Pour supporter les conditions de travail épuisantes, plus de 80% des mineurs consomment de la drogue, héroïne ou méthamphétamine produites dans l’État Shan voisin, d’après Naung Latt de l’ONG Greenland.

Au drame humain s’ajoute une catastrophe écologique.

Déforestation, rivières polluées par les déchets miniers : la région de Hpakant est aujourd’hui « endommagée à 90% », relève Naung Latt. Faute d’une règlementation plus stricte, cet endroit sera « définitivement perdu », s’alarme-t-il.

30 milliards de dollars

Mais ce vide législatif bénéficie aux acteurs de ce juteux commerce qui génère plus de 30 milliards de dollars par an, près de la moitié du PIB du pays.

Une très faible partie de cette manne financière finit dans les caisses de l’État, la plupart du jade de qualité étant passé en contrebande en Chine où la demande pour la pierre verte, censée symboliser la prospérité, semble insatiable.

Ce commerce draine en revanche des fortunes pour les militaires qui contrôlent l’accès à la région de Hpakant depuis le début des années 90 et détiennent, avec d’anciens membres de la junte, de nombreuses concessions minières.

Nous opérons « conformément à la réglementation », assure le porte-parole de l’armée, le major général Zaw Min Tun, refusant de faire plus de commentaires.
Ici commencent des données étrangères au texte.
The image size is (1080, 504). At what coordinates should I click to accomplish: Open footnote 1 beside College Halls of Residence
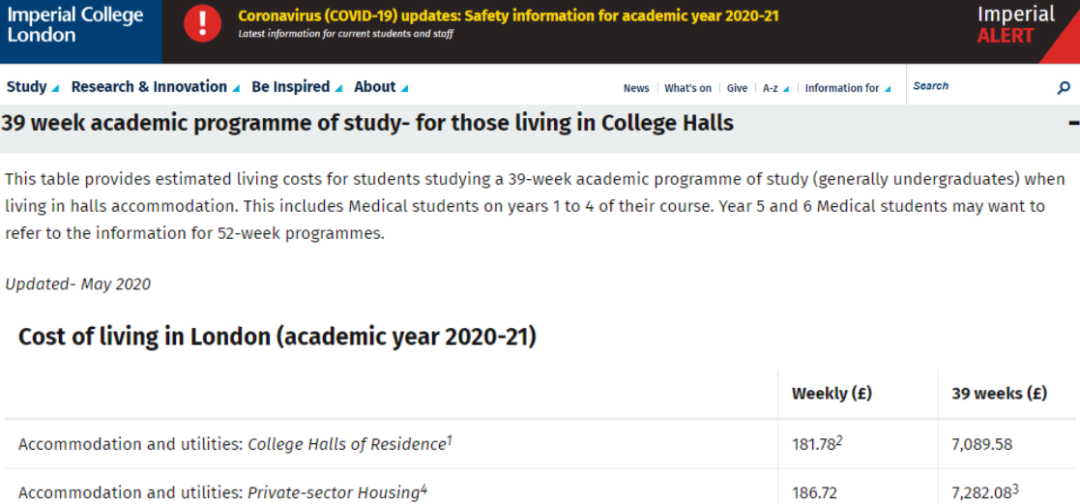(x=450, y=439)
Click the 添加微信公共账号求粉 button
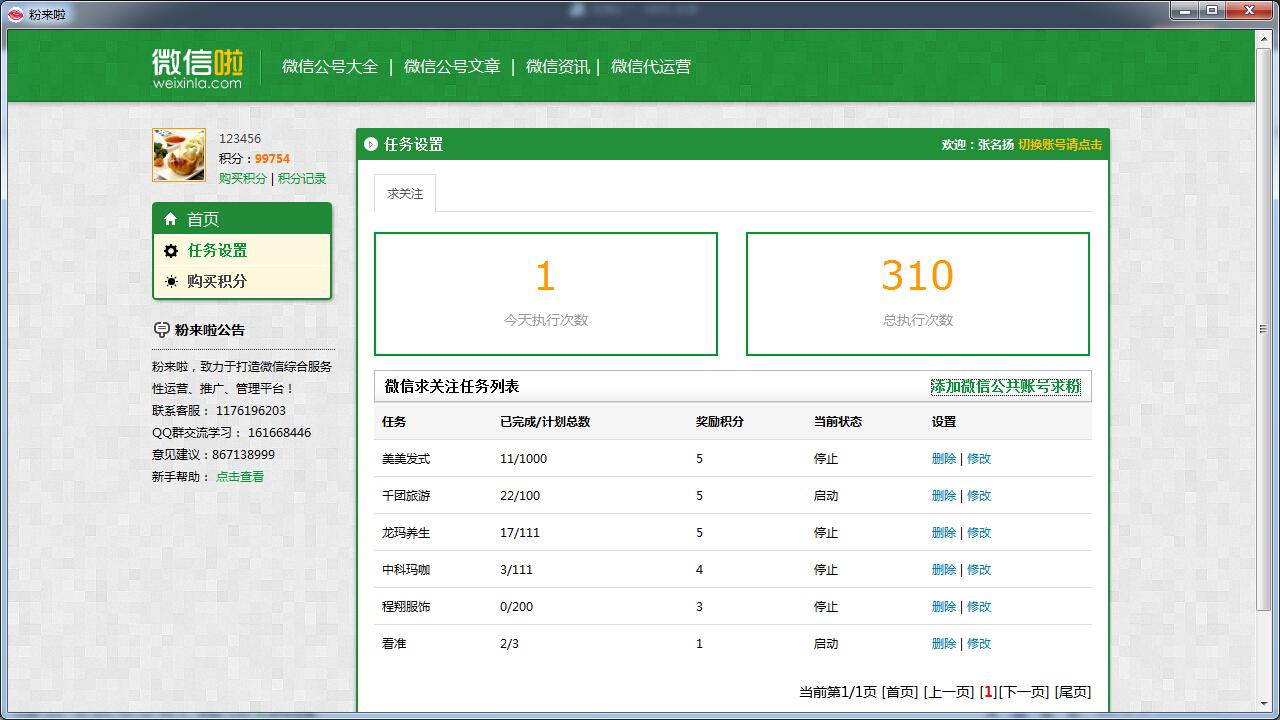Screen dimensions: 1280x720 [x=1004, y=386]
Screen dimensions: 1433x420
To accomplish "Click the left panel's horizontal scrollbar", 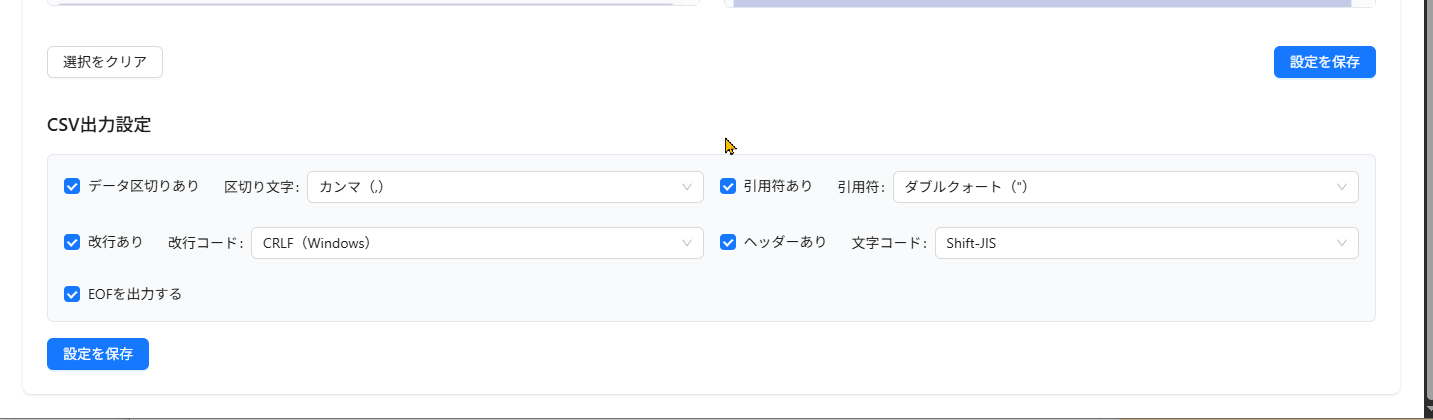I will (x=366, y=4).
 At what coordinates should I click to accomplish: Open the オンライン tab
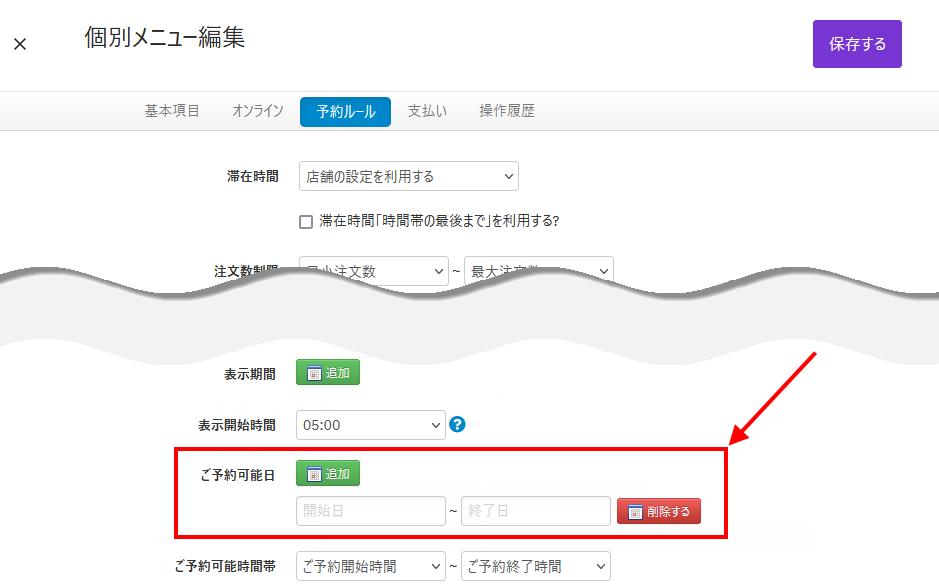click(x=258, y=111)
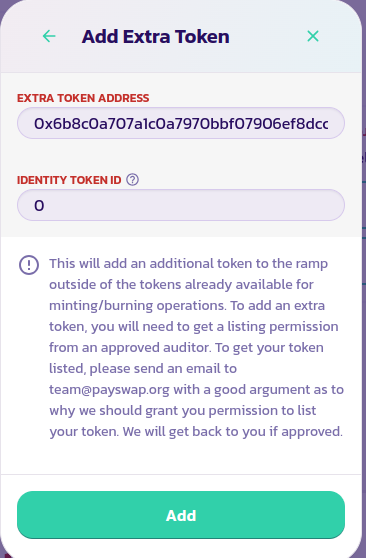Click the green Add button

(x=181, y=515)
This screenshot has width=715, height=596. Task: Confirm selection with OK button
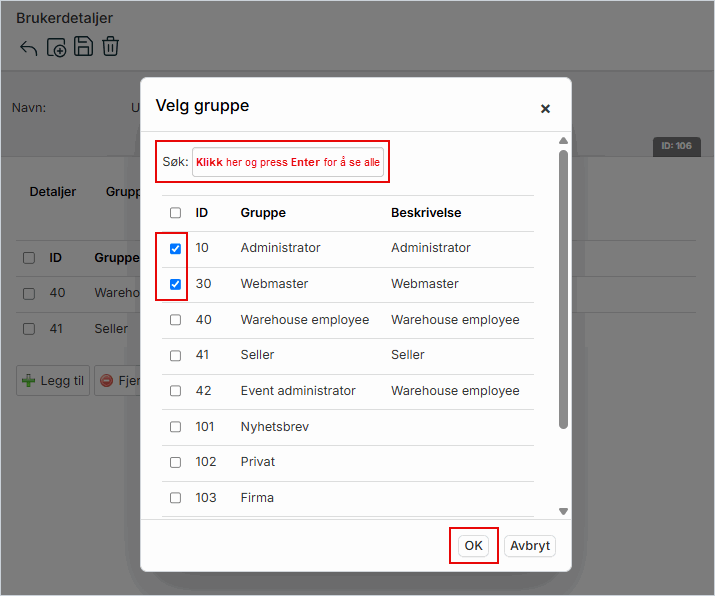(474, 546)
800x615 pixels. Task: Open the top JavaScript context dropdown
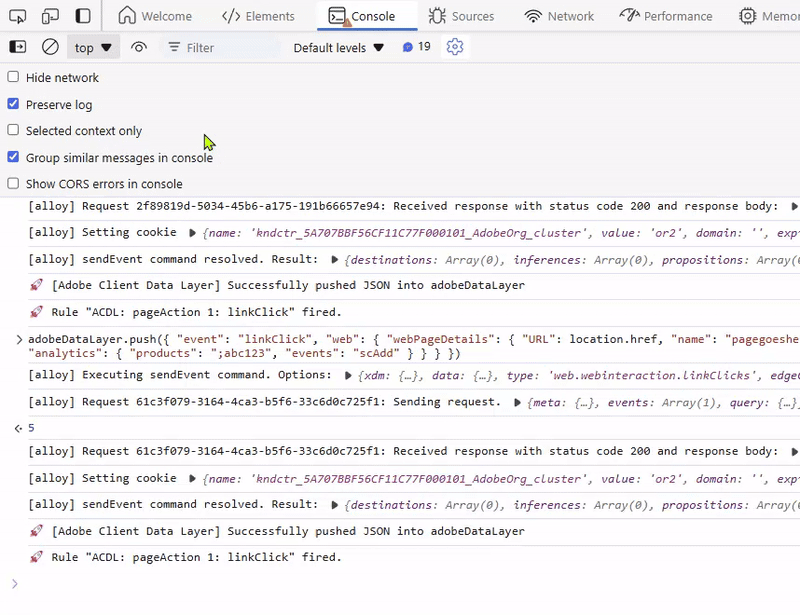pyautogui.click(x=93, y=47)
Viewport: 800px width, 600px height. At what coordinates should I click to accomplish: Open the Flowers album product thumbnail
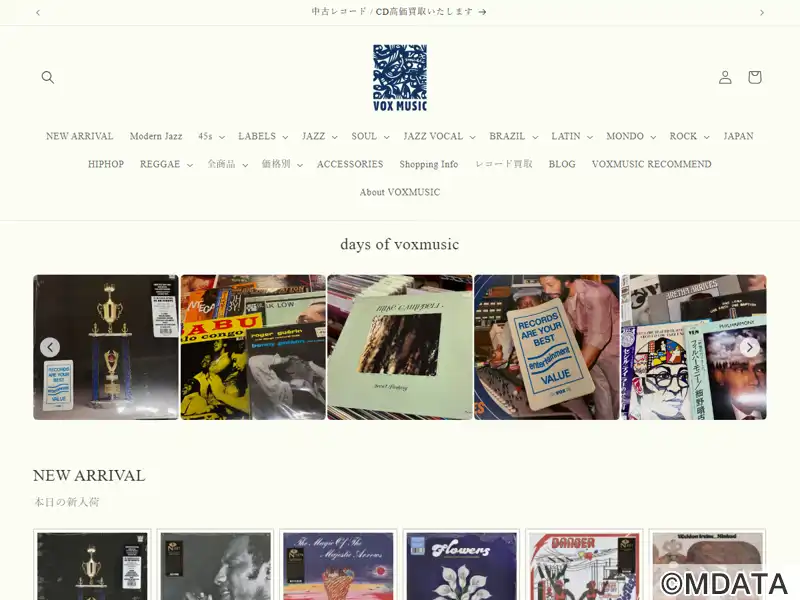[x=461, y=565]
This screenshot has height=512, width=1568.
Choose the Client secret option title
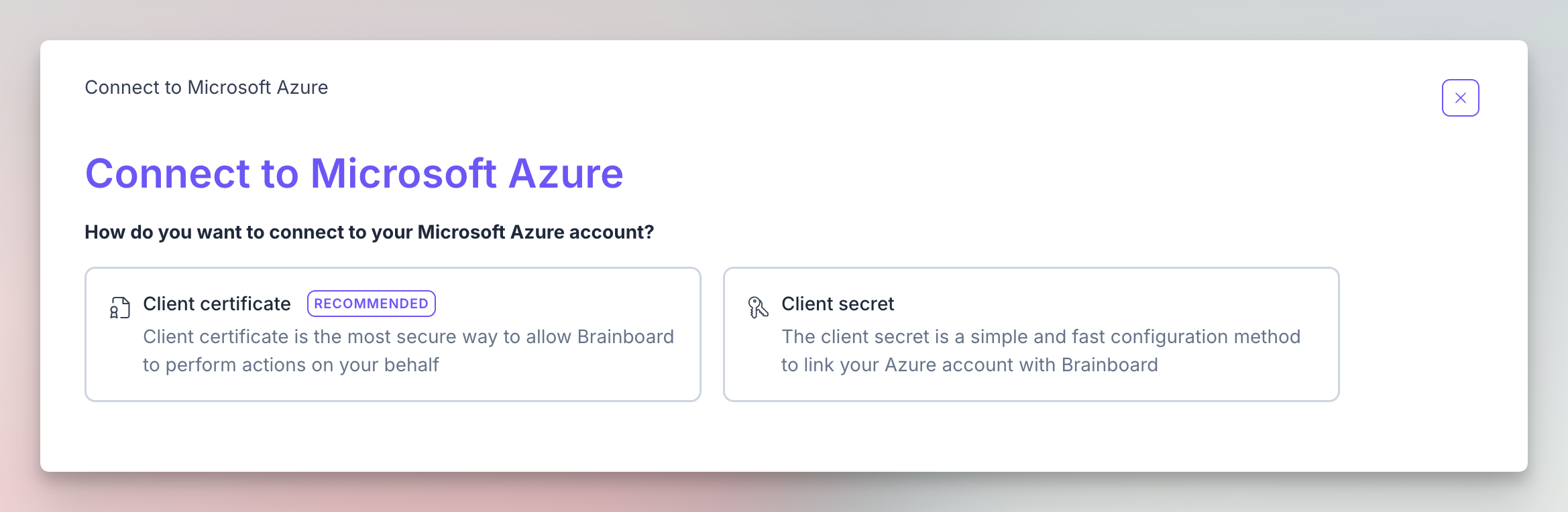point(837,304)
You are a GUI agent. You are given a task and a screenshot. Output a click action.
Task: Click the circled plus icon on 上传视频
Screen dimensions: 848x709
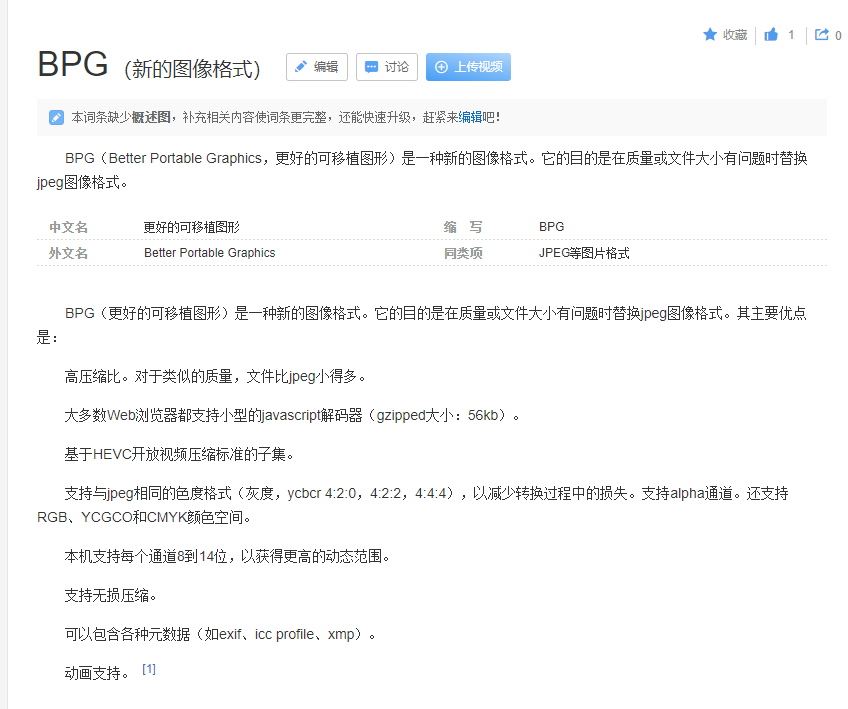point(440,68)
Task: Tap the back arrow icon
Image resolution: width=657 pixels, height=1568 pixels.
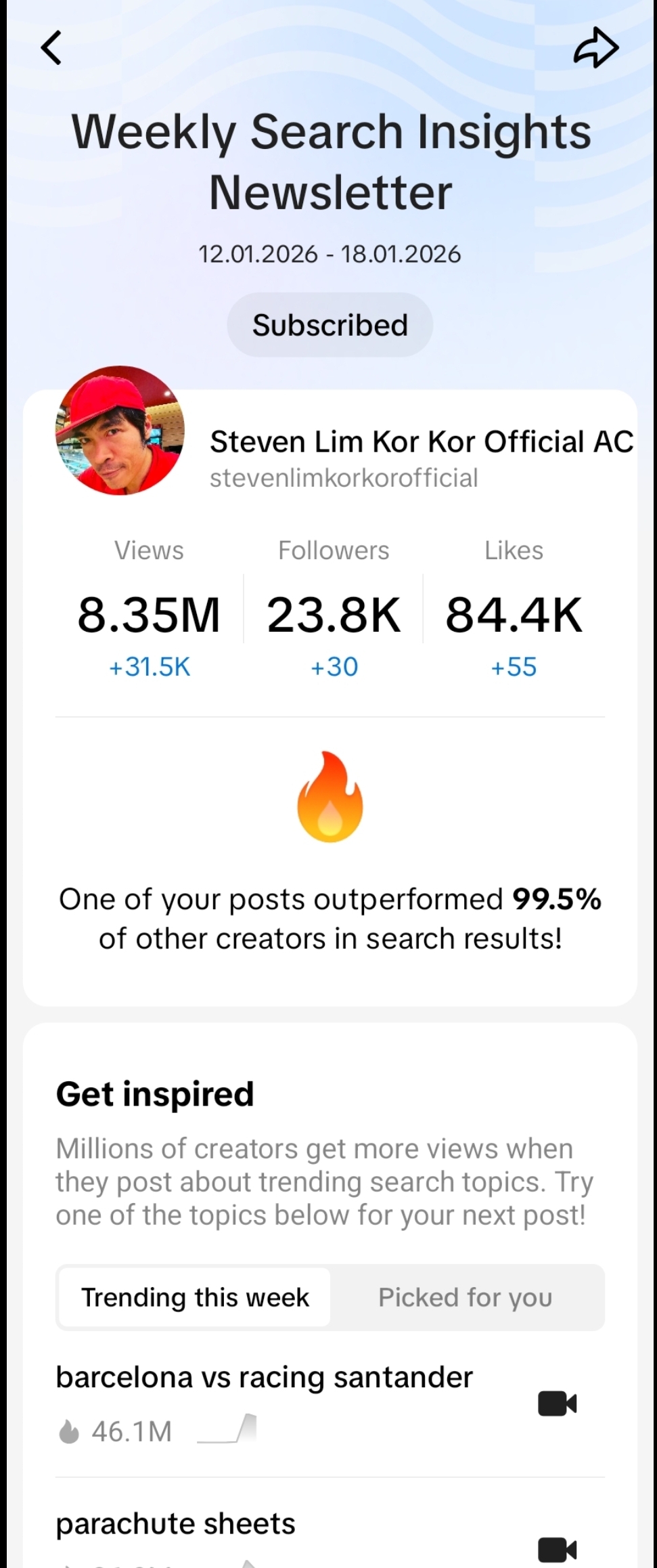Action: point(51,48)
Autre acteur incontournable, une faction rebelle, l’Armée de l’indépendance Kachin (KIA), en lutte depuis des décennies avec les militaires pour le contrôle des mines et des revenus qu’elles fournissent. L’organisation perçoit des « taxes » auprès des mineurs, reconnait Naw Bu, son porte-parole, sans apporter davantage de précisions.

Au final, tout le monde perçoit des pots-de-vins et le jade finance les nombreux conflits entre militaires et groupes ethniques dans la région et même au-delà.

Le gouvernement doit impérativement obliger « tous ces acteurs armés à ne plus prendre part dans ce commerce », relève Global Witness.

Pour l’ONG, la gestion des pierres précieuses doit être rapidement intégrée dans les discussions de paix menées entre l’État birman et certaines milices rebelles. Le jade ne doit plus être le nerf de la guerre.